Saturday, April 16, 2016

Writing 1 Class Notes -- Week 11 (April 14)

Greetings!

I don't know if you are like me, but this time of year, when it seems that Spring might really be here and that we are done for good with winter for a while, I get a little cynical.  Sure, on this beautiful Saturday afternoon it's almost 80, but I'm not putting away the hats and mittens quite yet.  That being said, I'm soaking up as much sun and fresh air as I can.  Hope you are also having a great weekend!

This week, the Quick Write was a collaborative effort between my CHAT Writing 1 Class and my Basic Composition class that I teach at Arcadia Charter School in Northfield.  The students in that class were assigned to come up with interesting Quick Write ideas; as a result, I now have a fresh list of 95 ideas.  I asked students to give choose 3 numbers between 1 and 95, and those were our writing prompts this week:
2.  What is your favorite color?
11.  What do you want to  be when you grow up?
91.  Describe somewhere you have never been.

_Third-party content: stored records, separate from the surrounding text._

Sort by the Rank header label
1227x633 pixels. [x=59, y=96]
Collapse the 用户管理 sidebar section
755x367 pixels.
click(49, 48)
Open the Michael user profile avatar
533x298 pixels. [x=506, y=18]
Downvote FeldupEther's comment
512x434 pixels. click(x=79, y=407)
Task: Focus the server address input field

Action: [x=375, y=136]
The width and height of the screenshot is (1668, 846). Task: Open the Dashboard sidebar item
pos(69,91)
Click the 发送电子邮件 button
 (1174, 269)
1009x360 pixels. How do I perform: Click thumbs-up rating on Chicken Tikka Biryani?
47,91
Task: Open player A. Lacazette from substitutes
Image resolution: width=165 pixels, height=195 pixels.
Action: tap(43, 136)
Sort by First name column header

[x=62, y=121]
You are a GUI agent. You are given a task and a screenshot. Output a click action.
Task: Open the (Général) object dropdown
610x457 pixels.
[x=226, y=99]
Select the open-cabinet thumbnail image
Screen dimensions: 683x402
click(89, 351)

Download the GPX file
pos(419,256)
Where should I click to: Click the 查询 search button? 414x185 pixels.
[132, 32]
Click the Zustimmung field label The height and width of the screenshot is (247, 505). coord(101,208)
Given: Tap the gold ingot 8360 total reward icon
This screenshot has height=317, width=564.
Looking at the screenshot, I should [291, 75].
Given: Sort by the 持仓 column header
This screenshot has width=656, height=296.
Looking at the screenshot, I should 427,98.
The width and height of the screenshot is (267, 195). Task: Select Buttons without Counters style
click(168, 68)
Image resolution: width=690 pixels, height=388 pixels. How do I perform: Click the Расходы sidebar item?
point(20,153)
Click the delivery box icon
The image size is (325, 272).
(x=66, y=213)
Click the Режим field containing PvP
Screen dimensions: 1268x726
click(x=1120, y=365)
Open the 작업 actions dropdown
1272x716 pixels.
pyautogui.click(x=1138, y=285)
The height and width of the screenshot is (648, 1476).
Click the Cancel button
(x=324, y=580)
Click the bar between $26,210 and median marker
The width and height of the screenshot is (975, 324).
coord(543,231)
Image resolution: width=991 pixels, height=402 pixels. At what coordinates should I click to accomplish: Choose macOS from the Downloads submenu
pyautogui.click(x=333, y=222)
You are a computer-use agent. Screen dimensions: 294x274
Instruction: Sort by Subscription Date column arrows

Our Words of the Day were war-related words:
spoliation -- the act of plundering/spoiling
polemology -- the study of conflict and war
casus belli -- the origin (cause) of war
pyrrhic victory -- a victory achieved at a very great cost

Students handed in their Rough Drafts of their News Stories.  This is their final Rough Draft of the year.  Their next essay will be a re-write of a previous essay.

We've switched from Short Stories to Poetry.  We read aloud and discussed "The Negro Speaks of Rivers" by Langston Hughes and William Carlos Williams's "The Red Wheelbarrow."  I then divided the class into 3 groups to discuss one of the assigned poems by Robert Frost.  All of these are considered classics in American literature.  Many of you might be familiar with "Stopping by the Woods on a Snowy Evening" or "The Road Not Taken."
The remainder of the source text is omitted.